Dude across the street has a black oak in his front yard, alot of deadwood, rotted heartwood on the spar, infested with roaches, yada yada yada. Apparently he is somehow related to my dad, so I cut him a real nice deal. It took longer to get the gear ouf the pickup and strap on the spurs than it took to make the cuts up top.

Dropped the top out of it, dropped the spar, bucked out the spar and limbed up the tops. He is gonna handle the cleanup. Easy as pie.

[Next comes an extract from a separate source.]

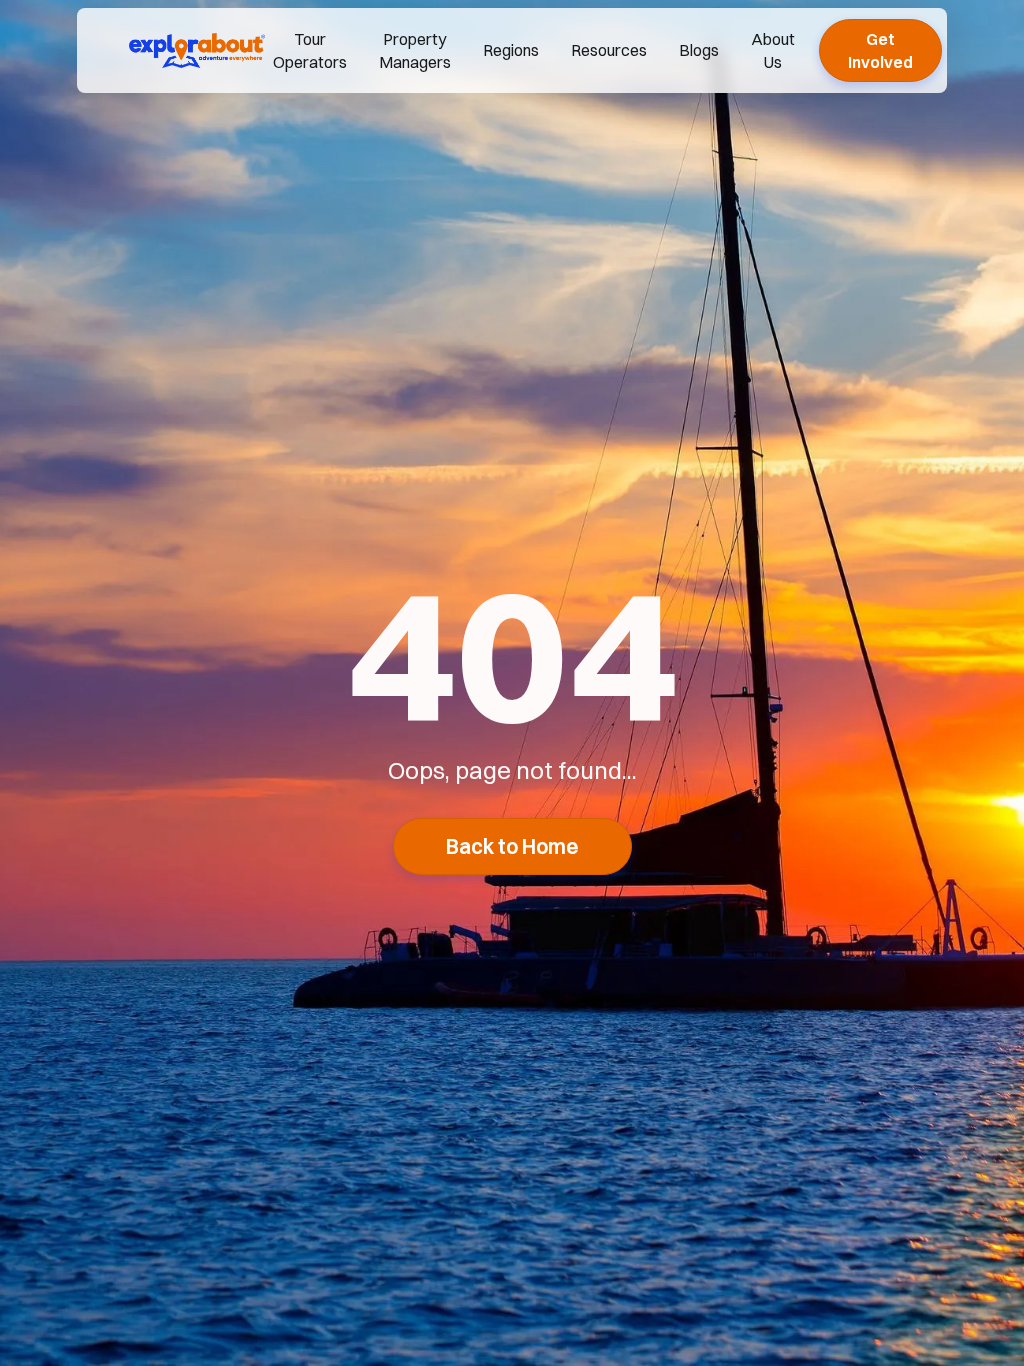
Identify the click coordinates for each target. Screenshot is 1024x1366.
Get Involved (880, 50)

AND I got my little little sister to tag along and learn a thing or two about treework. That makes two little sisters trained up as groundies now.


----------



## BlackenedTimber (Nov 16, 2009)




----------



## Blakesmaster (Nov 16, 2009)

You really like those vests, don't ya, BT?


----------



## BlackenedTimber (Nov 16, 2009)

Ya know Blakes, I guess it is a holdover from the power industry... the safety regulations required around high voltage live power is crazy, and after living in one of those vests for 360 days a year for the past 3 years, I guess I just feel at home in one... Plus I think it makes me look dead-sexy.


----------



## cableguy256 (Nov 19, 2009)

BlackenedTimber said:


> Ya know Blakes, I guess it is a holdover from the power industry... the safety regulations required around high voltage live power is crazy, and after living in one of those vests for 360 days a year for the past 3 years, I guess I just feel at home in one... *Plus I think it makes me look dead-sexy.*



That's what I try to think when I have to wear mine at work....... then I see a picture of myself in it or look in the mirror and realize I'm sadly mistaken... lol


----------



## Mikecutstrees (Nov 21, 2009)

No wonder you got it done so fast! 2 SAWS AT ONCE! Nice Job!.... Mike


----------



## logging22 (Nov 21, 2009)

They are brass. Solid brass.


----------



## matt9923 (Nov 21, 2009)

Great pictures and work. Thanks for sharing!


----------



## BlackenedTimber (Nov 21, 2009)

Thanks Fellas


----------



## arborworks1 (Nov 22, 2009)

Was there not enough room to dump the tree toward the street and cut it out of the street?


----------



## BlackenedTimber (Nov 22, 2009)

The tree was significantly weighted away from the street, toward the house. It may be difficult to see in the first pic, but there were two big leaders on the back side of the tree toward the house.

I could have wedged it and laid it down in the road, but for me, it seemed just as easy to spend 10 minutes in the air.


----------



## a_lopa (Nov 23, 2009)

Let the top down!


----------